Speak lowly, children, for the rains come.

A small child of about three years stood on a plastic deck chair in the Sparklebright Laundromat and gabbled incomprehensibly and loudly to his father (who wore a pink shirt) while shoving a photocopied twenty dollar bill into the change machine; he was mostly gabbling because the machine wouldn't take his rather pitiful attempt at counterfeiting (Geez, kid, at least use the full colour photocopier for your petty larceny). Lucky thing I had exact change, no doubt, and could plug it all in to the machines as necessary. The kid kept sneaking up to peer at the cover of the comic book I was in the middle of reading -- some bland, incomphrensible (sense a theme?) X-Men shit that makes me despair that Chris Claremont is apparently being paid a lot of money to crank pointless comics out while I'm not. Thank god I borrowed it from work and didn't actually spend anything on it.

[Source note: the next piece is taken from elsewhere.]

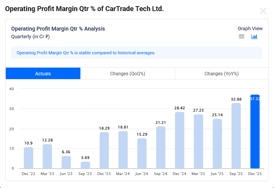Select the Sep '23 bar showing 3.69
This screenshot has width=274, height=188.
coord(85,165)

After I finished reading the dreck, I switched over to the Dedalus Book of Finnish Fantasy, as edited by Johanna Sinsalo. Much better. I'm taking it in short bursts, starting at the beginning with an excerpt from Aino Kallas's "Sudenmorsian," which translates as "Wolf Bride." I'm assume Angela Carter read it before she wrote "The Company of Wolves," because the story certainly reminded me of Carter's. "Wolf Bride" was written back in 1928.

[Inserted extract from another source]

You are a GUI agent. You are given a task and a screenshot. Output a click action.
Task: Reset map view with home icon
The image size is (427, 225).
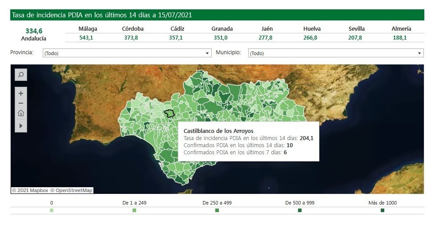(21, 113)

Headed up to Thrifty's to pick up about half of what I need for the dinner party on Wednesday. I'm going to make sushi and I hope it doesn't fail completely without Joy there to give direction. I expect way too much sushi rice to materialize and the Holy Spirit in the bathroom screaming "Where's the beef?" Because today's been about Leonard Cohen and that's probably going to continue for the rest of the week, as it does. I waited around for twenty minutes in the cold, then the bus came and we got about three stops before I had to get off while baby strollers were crammed on because apparently nobody at BC Transit thought that the high-volume Number 4 route could use, oh, a couple double-deckers during rush hour.

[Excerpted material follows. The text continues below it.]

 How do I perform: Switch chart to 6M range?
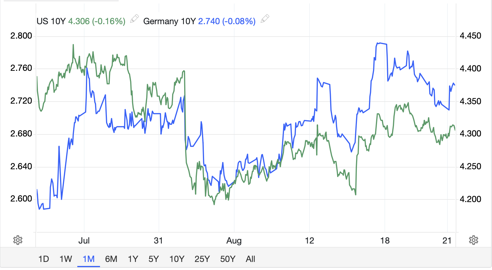pos(111,259)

But I got home, and I had spicy salmon pepperoni for dinner with lime sherbert for afters, and the upshot is that today has been a day of minor inconveniences and I may be exhausted but there's this novel that I'm writing, even if it veers too close (and too unexpectedly) to Fantasy Territory (I'll feel better when I get to the gun battles of Part 2), so I can't really complain but must soldier on.

But that's okay, because even with the occasional bout of Oedipus-Rex-blinding-himself anguish while doing it, writing is still the most fun thing I can think to do by myself, and that even includes the other thing.

Anyway, a couple sentences:

Two days, Luanne has spent two days locked in a shack out on Old Man Shackle's property, plotting her own sweet daddy's murder.

This is Eli, all elbows and very little neck; he's worn a light linen suit, mangy white in the squalid air already, and it can't be past eleven. Early in the day. Behind him, cracking his knuckles like always, crack-crack-crack like a rat scraping its belly along the bottom of a bathtub, Shamus snorts at the air with immense nostrils. The Shackle Boys.

I'm on page 46 and I have to burn through 1000 more words so I can call up Michael and see how he's doing. He's had a bad stomach ache for a couple days and needs some attention.

Comments (3)

Jeremy:

So, are you keeping up with the pace? Are you going to make it? I've known a few who've tried but no one who's succeeded. It's an interesting challenge to be certain.

joy:

I pity any child who draws your ire. You reduce them to DUST. It's quite entertaining to watch, actually.

By the way -- is your browser not displaying updated entry titles on the negativespace main page? Mine's not. Odd.

ben:

I'm not keeping up with the pace, actually - but I'm not pushing myself too much, between work and life and writing. I figure I'll probably finish the whole thing by the end of December at the latest and then start reworking and rewriting. It's more about the discipline of doing it -every- day than anything. I didn't get anything done yesterday, for example, because the accomplice is sick and needed some TLC.

Joy - yeah, I think the frontpage is a bit borked at the moment.